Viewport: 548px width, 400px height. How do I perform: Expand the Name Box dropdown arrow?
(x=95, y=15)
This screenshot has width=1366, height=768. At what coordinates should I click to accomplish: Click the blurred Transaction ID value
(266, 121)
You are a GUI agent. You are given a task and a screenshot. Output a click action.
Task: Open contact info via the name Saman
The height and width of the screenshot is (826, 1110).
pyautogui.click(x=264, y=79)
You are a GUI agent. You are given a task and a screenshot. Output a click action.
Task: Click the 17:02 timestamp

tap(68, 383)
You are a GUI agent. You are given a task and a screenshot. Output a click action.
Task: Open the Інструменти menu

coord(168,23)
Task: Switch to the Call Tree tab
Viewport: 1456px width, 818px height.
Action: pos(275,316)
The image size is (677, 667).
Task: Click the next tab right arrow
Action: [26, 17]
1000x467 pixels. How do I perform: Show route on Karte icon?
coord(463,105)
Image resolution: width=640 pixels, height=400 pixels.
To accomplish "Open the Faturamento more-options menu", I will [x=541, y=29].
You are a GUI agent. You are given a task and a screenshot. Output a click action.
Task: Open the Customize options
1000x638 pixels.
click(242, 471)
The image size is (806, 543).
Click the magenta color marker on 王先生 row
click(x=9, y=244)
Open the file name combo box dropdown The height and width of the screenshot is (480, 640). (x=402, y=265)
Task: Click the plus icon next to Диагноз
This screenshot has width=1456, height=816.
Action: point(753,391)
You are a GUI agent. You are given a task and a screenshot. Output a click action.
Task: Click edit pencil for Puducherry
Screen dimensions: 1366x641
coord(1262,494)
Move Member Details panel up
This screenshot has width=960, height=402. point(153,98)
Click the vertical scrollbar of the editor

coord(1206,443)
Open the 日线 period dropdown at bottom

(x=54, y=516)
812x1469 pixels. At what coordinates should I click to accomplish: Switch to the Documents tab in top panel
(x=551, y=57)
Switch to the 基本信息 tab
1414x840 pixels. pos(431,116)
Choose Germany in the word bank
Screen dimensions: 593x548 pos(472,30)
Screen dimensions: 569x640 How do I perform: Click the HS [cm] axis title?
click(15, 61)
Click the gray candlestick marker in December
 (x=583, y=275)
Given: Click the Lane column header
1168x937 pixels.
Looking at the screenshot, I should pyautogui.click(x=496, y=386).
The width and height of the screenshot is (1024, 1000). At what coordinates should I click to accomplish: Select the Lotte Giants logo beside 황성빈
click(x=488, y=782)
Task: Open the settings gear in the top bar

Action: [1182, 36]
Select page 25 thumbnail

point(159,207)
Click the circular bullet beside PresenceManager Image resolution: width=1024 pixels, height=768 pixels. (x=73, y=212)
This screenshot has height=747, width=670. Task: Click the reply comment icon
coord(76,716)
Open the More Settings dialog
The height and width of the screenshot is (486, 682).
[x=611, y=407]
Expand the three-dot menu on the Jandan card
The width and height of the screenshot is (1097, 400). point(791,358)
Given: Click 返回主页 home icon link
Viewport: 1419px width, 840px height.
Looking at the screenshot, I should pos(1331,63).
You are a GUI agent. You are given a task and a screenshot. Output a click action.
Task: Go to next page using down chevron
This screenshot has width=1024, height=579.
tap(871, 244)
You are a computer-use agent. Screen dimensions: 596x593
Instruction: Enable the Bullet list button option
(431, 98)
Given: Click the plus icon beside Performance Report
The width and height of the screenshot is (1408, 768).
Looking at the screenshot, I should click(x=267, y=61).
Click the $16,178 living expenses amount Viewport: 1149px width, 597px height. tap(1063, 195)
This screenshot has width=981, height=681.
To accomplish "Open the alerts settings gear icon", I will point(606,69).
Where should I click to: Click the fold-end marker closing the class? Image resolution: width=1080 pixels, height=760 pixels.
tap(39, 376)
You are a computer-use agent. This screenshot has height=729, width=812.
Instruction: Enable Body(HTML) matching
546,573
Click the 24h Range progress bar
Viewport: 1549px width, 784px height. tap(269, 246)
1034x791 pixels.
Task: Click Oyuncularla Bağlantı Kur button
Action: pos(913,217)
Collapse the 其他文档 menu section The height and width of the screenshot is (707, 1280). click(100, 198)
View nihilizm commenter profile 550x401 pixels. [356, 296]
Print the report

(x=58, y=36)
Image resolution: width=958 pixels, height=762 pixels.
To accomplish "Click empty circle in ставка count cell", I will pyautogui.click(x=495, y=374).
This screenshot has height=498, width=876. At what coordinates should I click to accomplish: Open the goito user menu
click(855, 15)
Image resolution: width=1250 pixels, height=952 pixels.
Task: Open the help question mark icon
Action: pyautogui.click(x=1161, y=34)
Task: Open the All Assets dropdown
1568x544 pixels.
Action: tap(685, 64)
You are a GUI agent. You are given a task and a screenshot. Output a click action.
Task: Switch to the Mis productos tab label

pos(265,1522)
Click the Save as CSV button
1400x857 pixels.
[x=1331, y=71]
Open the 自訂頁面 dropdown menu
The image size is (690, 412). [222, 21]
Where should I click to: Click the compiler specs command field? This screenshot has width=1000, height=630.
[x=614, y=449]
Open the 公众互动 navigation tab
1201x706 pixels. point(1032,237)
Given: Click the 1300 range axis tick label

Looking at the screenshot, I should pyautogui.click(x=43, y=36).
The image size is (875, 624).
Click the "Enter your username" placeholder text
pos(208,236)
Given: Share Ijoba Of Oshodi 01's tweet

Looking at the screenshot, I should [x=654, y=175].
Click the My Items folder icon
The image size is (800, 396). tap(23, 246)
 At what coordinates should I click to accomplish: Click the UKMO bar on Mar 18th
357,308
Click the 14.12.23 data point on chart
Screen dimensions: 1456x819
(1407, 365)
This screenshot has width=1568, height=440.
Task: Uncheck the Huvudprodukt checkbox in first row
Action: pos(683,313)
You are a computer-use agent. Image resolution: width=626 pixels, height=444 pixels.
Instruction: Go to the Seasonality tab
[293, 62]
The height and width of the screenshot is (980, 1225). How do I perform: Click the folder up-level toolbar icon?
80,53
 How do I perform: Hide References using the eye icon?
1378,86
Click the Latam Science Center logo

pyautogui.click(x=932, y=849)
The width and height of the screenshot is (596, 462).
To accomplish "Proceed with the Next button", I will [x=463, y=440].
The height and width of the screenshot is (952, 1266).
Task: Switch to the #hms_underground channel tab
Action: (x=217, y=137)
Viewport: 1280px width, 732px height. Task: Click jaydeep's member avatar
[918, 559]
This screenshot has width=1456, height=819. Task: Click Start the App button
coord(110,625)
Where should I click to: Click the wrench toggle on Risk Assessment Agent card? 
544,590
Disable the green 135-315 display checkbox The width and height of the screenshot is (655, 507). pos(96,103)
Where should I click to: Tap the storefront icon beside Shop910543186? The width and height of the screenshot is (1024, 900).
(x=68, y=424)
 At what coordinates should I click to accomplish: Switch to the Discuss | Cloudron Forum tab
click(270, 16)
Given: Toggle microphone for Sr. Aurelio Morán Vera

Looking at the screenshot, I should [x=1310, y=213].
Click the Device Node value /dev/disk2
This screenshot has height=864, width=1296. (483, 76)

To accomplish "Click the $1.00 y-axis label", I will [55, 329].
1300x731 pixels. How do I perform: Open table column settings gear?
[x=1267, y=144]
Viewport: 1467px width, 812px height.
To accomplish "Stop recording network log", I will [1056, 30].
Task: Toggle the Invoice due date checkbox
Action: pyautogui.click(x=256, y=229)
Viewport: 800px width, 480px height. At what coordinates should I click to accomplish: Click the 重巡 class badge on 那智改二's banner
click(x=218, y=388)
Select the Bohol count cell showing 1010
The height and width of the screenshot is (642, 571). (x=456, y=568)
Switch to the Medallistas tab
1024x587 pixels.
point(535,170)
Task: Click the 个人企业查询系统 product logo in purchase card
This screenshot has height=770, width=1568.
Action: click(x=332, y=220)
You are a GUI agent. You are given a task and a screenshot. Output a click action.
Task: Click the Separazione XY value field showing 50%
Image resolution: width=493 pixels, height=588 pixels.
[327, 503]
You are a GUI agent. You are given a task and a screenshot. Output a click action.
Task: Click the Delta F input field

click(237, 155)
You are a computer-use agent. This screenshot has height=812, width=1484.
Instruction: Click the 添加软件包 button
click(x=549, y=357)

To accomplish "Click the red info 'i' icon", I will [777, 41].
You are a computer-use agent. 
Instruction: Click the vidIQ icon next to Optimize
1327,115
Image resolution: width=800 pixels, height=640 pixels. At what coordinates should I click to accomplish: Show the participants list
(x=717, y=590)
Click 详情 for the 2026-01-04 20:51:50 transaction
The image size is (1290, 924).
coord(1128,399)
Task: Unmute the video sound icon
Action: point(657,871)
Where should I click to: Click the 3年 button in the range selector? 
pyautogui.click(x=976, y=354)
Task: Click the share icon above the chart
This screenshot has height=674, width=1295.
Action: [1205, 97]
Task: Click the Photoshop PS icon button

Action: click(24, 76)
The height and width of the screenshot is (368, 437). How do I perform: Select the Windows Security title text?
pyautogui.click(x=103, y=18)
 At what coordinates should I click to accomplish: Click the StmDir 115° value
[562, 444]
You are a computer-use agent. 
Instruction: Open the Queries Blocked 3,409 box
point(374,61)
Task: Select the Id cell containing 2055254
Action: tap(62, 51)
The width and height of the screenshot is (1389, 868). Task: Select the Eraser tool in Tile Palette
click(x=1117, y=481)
• • • • • • •
◆ **SET PROBLEM**: Copy out the stretch of the material from the line containing "Task: Switch to the Call Tree tab" through the line containing "(x=583, y=275)", both included, word for word. Give only those lines.

◆ **COMPLETED TASK**:
Task: Switch to the Call Tree tab
Viewport: 1456px width, 818px height.
Action: pos(275,316)
The image size is (677, 667).
Task: Click the next tab right arrow
Action: [26, 17]
1000x467 pixels. How do I perform: Show route on Karte icon?
coord(463,105)
Image resolution: width=640 pixels, height=400 pixels.
To accomplish "Open the Faturamento more-options menu", I will [x=541, y=29].
You are a GUI agent. You are given a task and a screenshot. Output a click action.
Task: Open the Customize options
1000x638 pixels.
click(242, 471)
The image size is (806, 543).
Click the magenta color marker on 王先生 row
click(x=9, y=244)
Open the file name combo box dropdown The height and width of the screenshot is (480, 640). (x=402, y=265)
Task: Click the plus icon next to Диагноз
This screenshot has width=1456, height=816.
Action: point(753,391)
You are a GUI agent. You are given a task and a screenshot. Output a click action.
Task: Click edit pencil for Puducherry
Screen dimensions: 1366x641
coord(1262,494)
Move Member Details panel up
This screenshot has width=960, height=402. point(153,98)
Click the vertical scrollbar of the editor

coord(1206,443)
Open the 日线 period dropdown at bottom

(x=54, y=516)
812x1469 pixels. At what coordinates should I click to accomplish: Switch to the Documents tab in top panel
(x=551, y=57)
Switch to the 基本信息 tab
1414x840 pixels. pos(431,116)
Choose Germany in the word bank
Screen dimensions: 593x548 pos(472,30)
Screen dimensions: 569x640 How do I perform: Click the HS [cm] axis title?
click(15, 61)
Click the gray candlestick marker in December
 (x=583, y=275)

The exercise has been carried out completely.